Records from a collection:
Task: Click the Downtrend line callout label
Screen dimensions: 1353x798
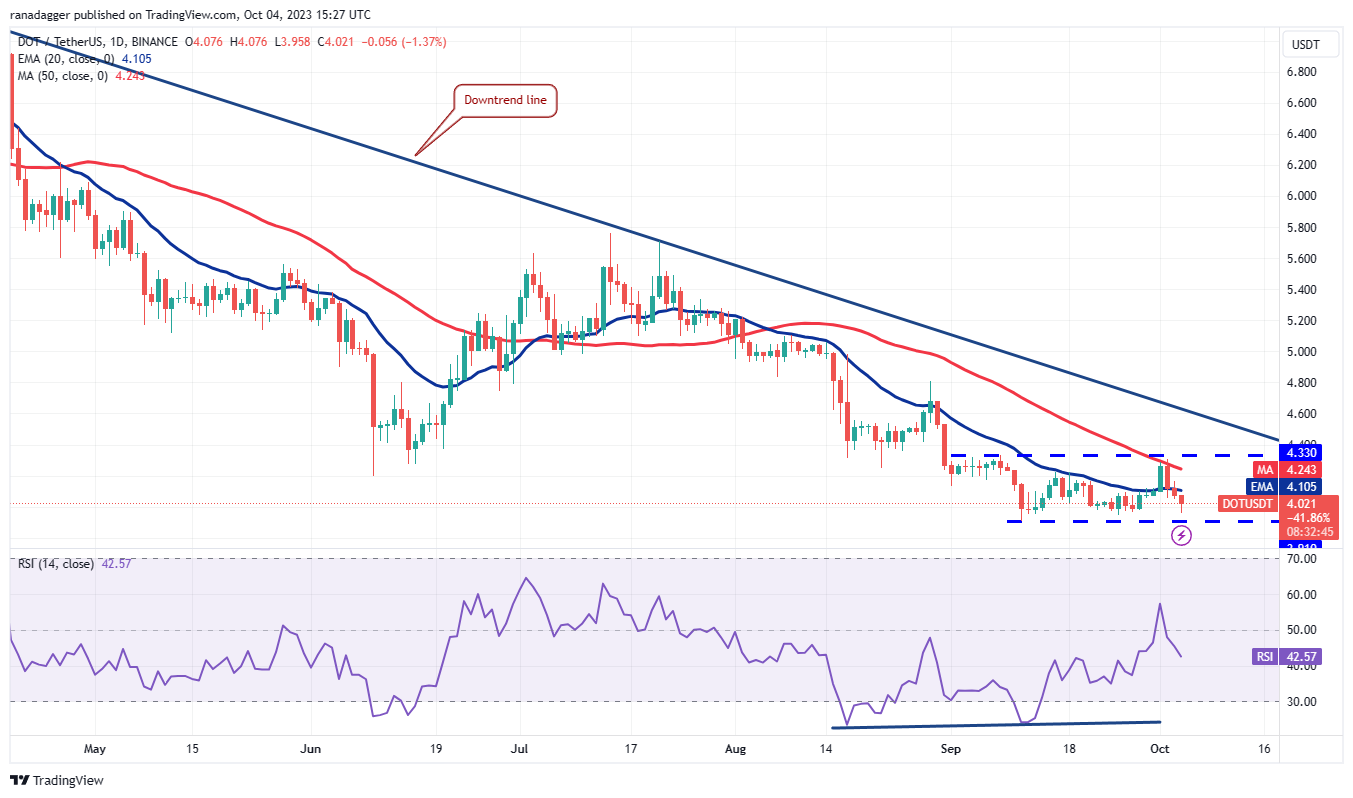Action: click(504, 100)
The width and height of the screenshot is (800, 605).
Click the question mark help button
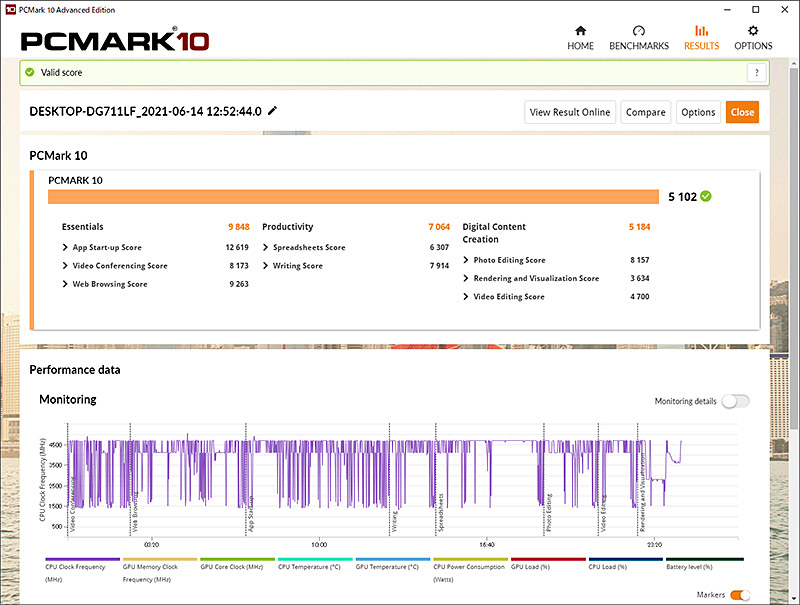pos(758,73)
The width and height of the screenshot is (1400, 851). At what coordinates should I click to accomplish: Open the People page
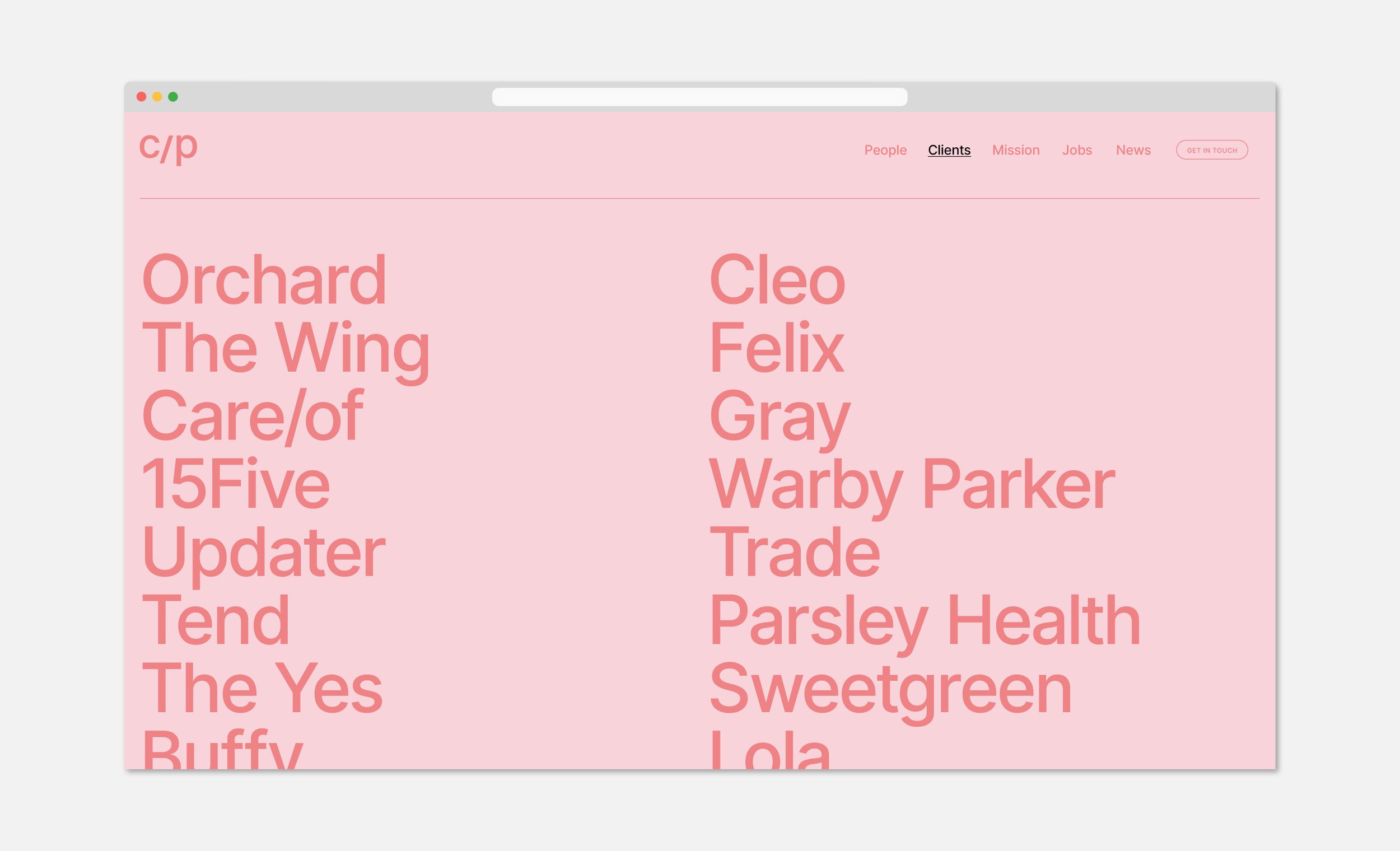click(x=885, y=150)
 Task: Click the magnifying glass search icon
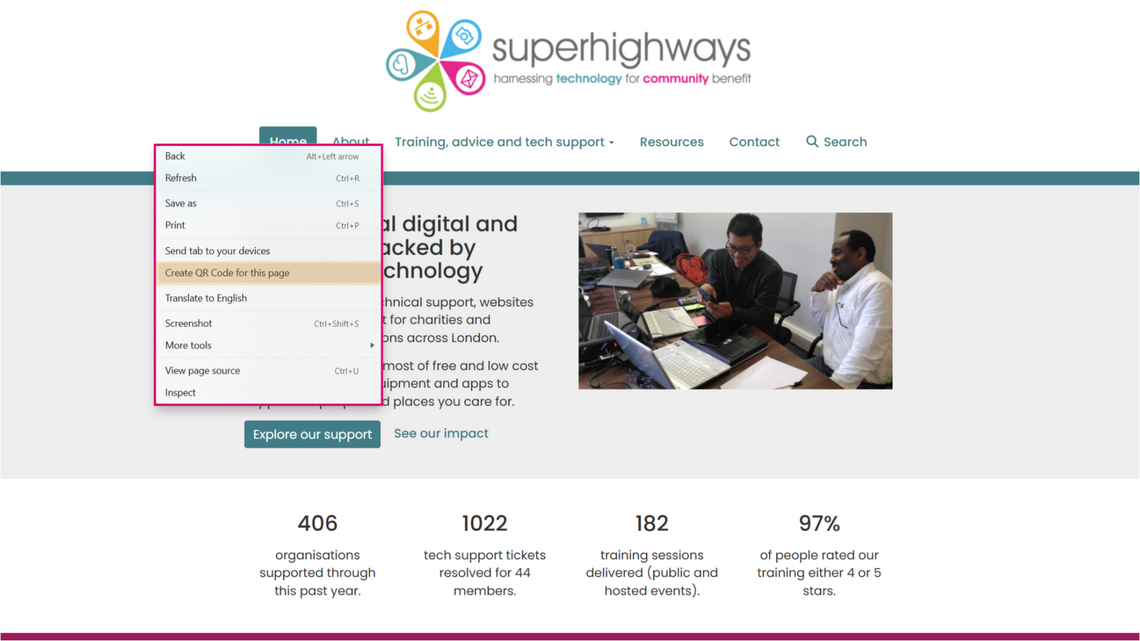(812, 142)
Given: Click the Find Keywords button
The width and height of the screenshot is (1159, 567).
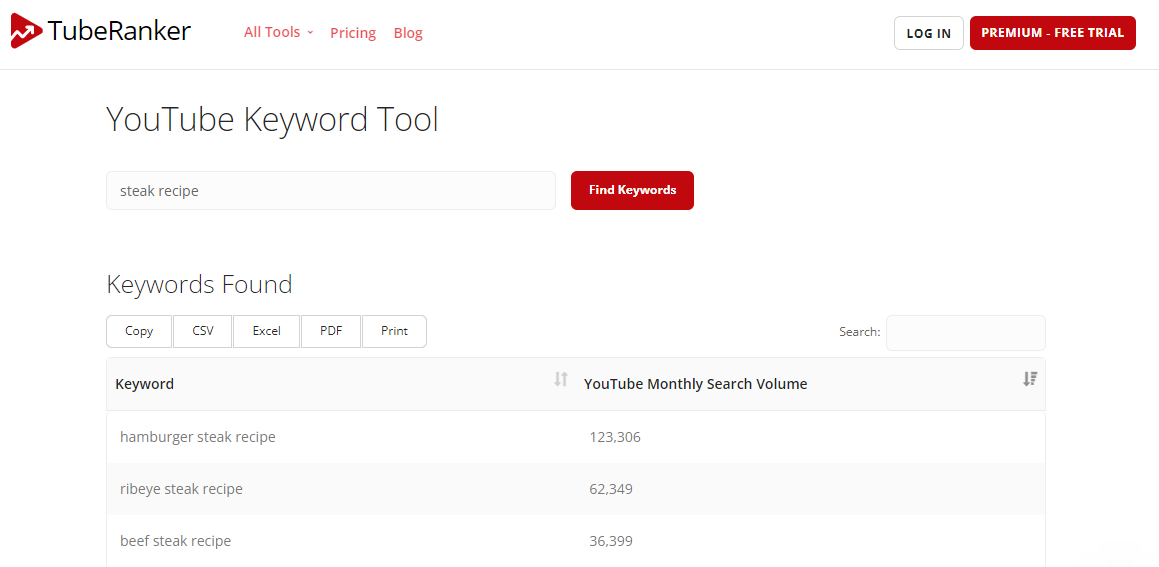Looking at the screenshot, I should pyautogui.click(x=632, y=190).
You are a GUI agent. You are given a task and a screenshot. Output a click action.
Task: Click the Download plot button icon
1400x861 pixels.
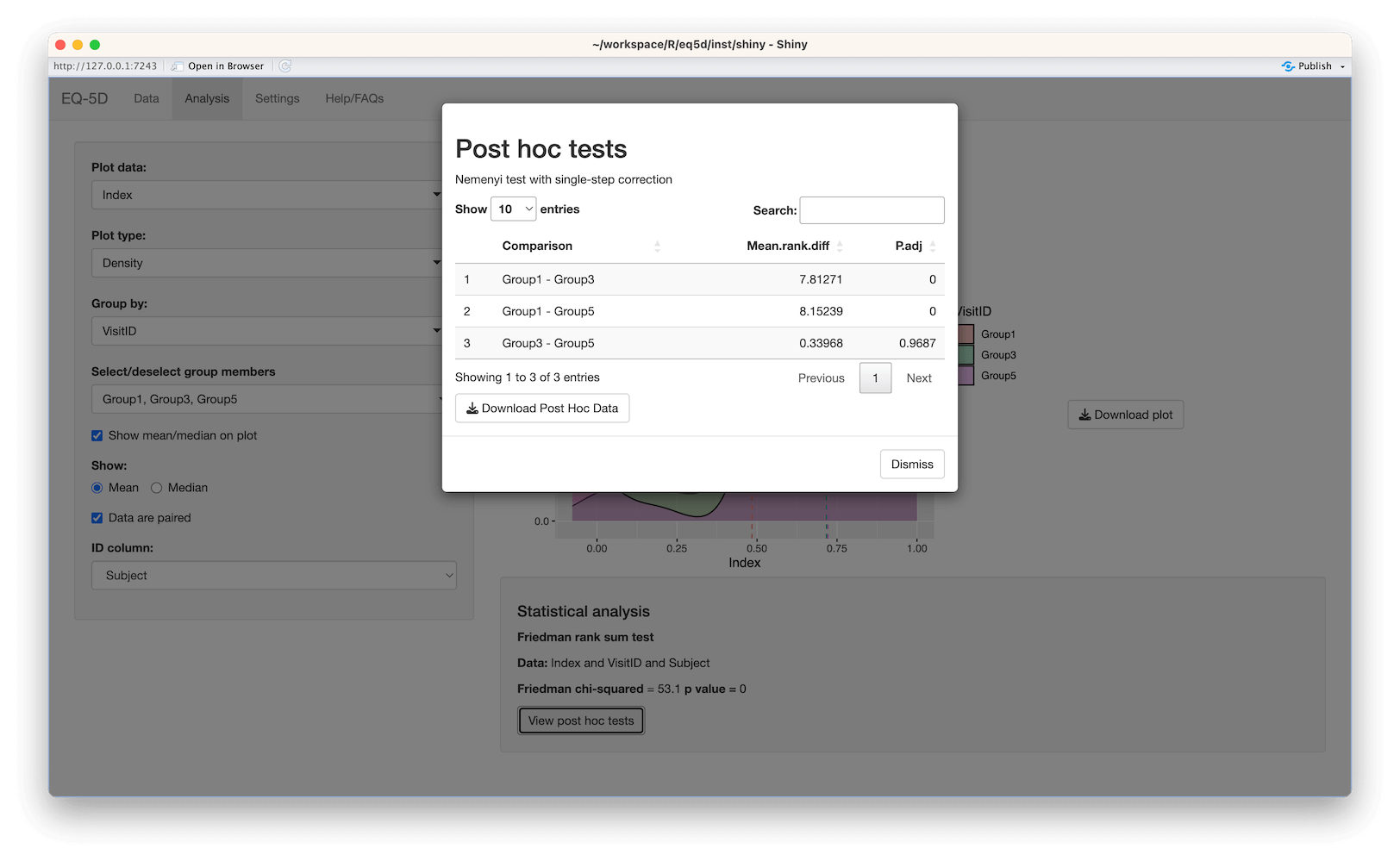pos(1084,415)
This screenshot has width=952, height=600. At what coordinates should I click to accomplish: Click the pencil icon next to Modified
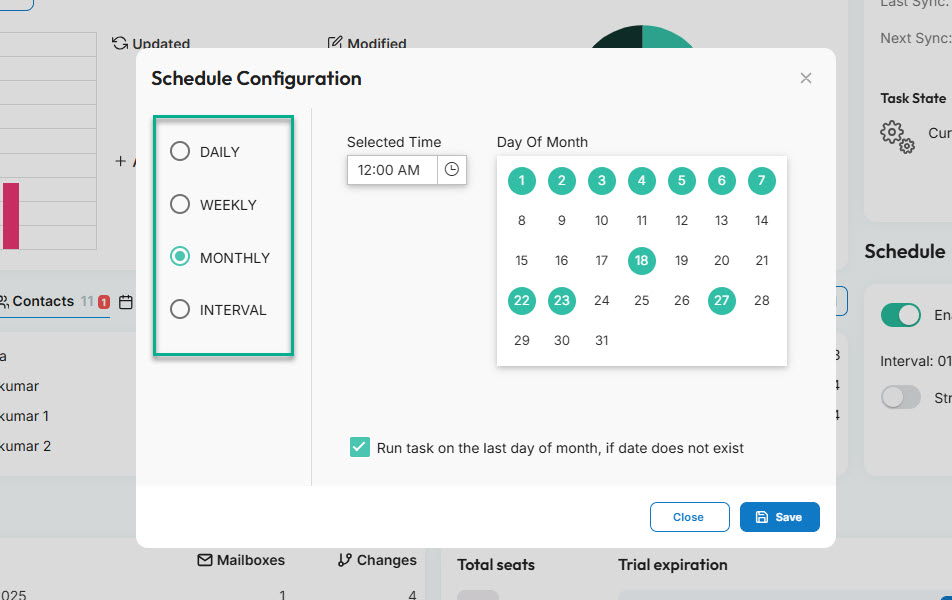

Task details: Each line of the data above must be repeated exactly, images excluded.

Solution:
Task: Click the Downtrend line callout label
Screen dimensions: 1353x798
Action: click(504, 100)
The width and height of the screenshot is (800, 605).
Click the question mark help button
pos(758,73)
The width and height of the screenshot is (1400, 851). At what coordinates should I click to accomplish: Open the People page
click(x=885, y=150)
 Task: Click the magnifying glass search icon
(812, 142)
Given: Click the Find Keywords button
The width and height of the screenshot is (1159, 567).
Looking at the screenshot, I should pyautogui.click(x=632, y=190).
You are a GUI agent. You are given a task and a screenshot. Output a click action.
Task: Click the Download plot button icon
1400x861 pixels.
pos(1084,415)
This screenshot has width=952, height=600. At what coordinates should I click to accomplish: Click the pencil icon next to Modified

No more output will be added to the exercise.